In 1938, the first invention that would lead to the laser printer and toner cartridge was patented. The process, knows as “electro photography”, used a dry printing method, not that different than today’s laser printer. It was 1948, however, before the commercial application of electro photography because available.
In 1959, the first automatic reproduction machine, the Xerox 914, which used a dry printing process. In 1978, the fine tuned technology was applied to the computer printing needs of business and private citizens. Physically large and with a large price tag as well, the Xerox 9700 laser printer that used a toner cartridge wasn’t affordable by individuals except the wealthy.
Everything changed in 1984 when Hewlett Packard began to market the “LaserJet” printer. This printer came with a replaceable toner cartridge that was not difficult to change, although it could sometimes bit a little messy. The really problematic part was that people who used the LaserJet had stacks of expensive but empty toners stacked in the storage room or wherever they could find to store the toner cartridges.
This problem was quickly resolved by environmentally aware designers by re-manufacturing the laser toner cartridge. This significantly reduced the cost of using laser printers.
Nowadays we have the luxury of having a laser printer on our desk at home if we want that type of printing. The as well as the initial outlay for the printer has become quite affordable and provides a unique, very professional looking print out.
Today, laser printers are manufactured by many companies and the price tag is only slightly more than the common ink printer (though colour laser printers are still quite expensive the gap is getting smaller). The laser toner cartridge costs have been reduced so that it is reasonable to use the laser printer at home as well as at the office. In fact the toners are usually much cheaper when you take into account the larger number of pages you get for the amount you pay (the industry uses the terminology ‘cents per page’ or CPP)
Basically there are 2 types of cartridges, originals and non-originals and there are 2 types of non-originals being compatibles and remanufactured (this goes for inks also as does the information below). Otherwise known as non genuine, after market this is how they work:-
- Compatibles are actually a brand new cartridge manufactured to work in the same way (without breaking the trademark, copy protection laws) as the same original cartridge with the same machines. The benefit you gain from these is obviously cost savings with at times massive savings up to around 50%. The downside is they are not as environmentally friendly as remanufactured toners and there are the occasional failures and complaints about lower quality (though failure rates for the top companies making these are within industry norms and not significantly higher than those of the original manufacturers themselves)
- Remanufactured toners however are a little different as they take an empty original (it should have only been used ONCE) and fill it with toner. As long as you buy from a reputable retailer it will have also been checked to determine if parts need to be replaced as well as toner refilled. You also get good cost savings as you do with compatibles but the environment wins out big time as you helping ‘close the loop’ by reusing an empty original. Once again the same applies as above with quality and failures (both negligible in my experience as a retailer in this industry).

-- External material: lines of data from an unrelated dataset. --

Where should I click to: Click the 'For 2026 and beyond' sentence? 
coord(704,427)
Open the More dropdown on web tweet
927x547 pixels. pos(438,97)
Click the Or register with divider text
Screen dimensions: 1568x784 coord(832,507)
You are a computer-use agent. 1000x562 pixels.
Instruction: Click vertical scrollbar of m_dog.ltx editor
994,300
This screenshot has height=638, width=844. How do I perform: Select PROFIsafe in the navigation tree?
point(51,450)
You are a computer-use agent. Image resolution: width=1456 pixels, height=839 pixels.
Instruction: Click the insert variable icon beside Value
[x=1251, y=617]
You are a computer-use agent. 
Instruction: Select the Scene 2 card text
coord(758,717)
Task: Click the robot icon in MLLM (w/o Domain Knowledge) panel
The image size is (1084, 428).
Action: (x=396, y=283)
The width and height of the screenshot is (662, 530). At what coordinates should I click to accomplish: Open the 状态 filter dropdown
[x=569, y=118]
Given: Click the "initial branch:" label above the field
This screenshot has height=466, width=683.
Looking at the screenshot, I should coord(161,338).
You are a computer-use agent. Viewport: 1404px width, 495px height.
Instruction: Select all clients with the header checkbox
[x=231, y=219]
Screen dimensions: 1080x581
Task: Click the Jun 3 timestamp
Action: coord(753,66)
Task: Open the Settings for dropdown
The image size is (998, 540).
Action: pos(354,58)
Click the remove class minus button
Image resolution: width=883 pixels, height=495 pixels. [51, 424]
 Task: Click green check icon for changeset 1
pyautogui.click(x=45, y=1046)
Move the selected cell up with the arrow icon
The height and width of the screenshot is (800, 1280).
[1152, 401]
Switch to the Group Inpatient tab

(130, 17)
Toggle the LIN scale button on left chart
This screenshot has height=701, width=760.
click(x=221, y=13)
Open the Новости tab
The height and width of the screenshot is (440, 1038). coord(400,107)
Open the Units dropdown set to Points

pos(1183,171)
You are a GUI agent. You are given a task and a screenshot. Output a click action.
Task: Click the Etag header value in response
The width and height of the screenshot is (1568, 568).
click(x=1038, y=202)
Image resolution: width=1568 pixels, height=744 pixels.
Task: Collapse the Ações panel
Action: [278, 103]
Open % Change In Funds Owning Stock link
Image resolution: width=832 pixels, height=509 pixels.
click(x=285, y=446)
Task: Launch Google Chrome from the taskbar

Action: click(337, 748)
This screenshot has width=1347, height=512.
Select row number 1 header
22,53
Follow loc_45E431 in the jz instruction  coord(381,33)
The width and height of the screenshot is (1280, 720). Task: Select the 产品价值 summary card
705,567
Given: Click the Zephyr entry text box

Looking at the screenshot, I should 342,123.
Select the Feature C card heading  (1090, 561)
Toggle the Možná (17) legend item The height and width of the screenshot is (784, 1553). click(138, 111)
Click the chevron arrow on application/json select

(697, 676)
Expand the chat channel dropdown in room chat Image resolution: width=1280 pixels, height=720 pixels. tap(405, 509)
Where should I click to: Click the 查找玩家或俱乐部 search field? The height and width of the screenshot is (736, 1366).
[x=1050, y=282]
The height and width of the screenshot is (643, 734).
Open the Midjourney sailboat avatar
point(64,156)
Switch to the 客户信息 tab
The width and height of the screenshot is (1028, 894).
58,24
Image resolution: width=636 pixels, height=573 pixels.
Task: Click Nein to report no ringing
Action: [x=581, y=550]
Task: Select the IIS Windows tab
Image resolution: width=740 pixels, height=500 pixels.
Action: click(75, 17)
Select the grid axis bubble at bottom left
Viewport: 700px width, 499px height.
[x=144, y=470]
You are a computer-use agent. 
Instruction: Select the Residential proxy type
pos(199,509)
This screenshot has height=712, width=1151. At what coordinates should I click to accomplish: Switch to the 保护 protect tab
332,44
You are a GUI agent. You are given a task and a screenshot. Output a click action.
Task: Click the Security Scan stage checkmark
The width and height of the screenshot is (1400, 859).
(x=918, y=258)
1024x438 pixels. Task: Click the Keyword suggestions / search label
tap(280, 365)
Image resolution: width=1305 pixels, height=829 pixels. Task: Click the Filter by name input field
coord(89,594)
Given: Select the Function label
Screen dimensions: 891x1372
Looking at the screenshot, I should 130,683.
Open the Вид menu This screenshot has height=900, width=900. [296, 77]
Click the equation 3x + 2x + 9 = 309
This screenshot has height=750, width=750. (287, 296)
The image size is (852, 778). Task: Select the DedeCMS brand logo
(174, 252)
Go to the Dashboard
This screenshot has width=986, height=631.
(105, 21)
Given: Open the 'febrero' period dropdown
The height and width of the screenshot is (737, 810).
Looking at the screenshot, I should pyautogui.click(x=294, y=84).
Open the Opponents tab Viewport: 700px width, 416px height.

NOTE: Its worth making a special note here that disposing of empty toners is a problem worldwide as the plastic they’re made of takes so long to break down and the toxicity of the toner inside. In many countries today there are programs available where you can get rid of your empties without just throwing them in the bin. In fact if you hunt around you’ll probably find a company will pay you for them as they need a constant stream of empties coming through so they can remanufacture them.
When purchasing a re-manufactured laser toner cartridge, be sure to read the box carefully and ensure you are selecting the right toner cartridge. The first time you purchase a re-manufactured toner cartridge, the box may look entirely different or very plain because these inexpensive toners are often not packaged in fancy, colourful boxes like the name brands. But then they don’t cost what the name brand toners do, either.
If you use a reputable retailer for your home/office supplies they should have a clear policy in place not only about faulty toners but what happens if a cartridge has somehow caused damage to your machine (this would be very unusual by the way). Under these circumstances this policy should give you a full warranty to have the equipment repaired ASAP at no cost to you.
With my clients when they ask what I suggest I always recommend they try a non-original to see for themselves the quality etc. In any case the trick is to be able to make an informed choice with someone you trust so at least if something goes wrong the people you bought from haven’t skipped the country.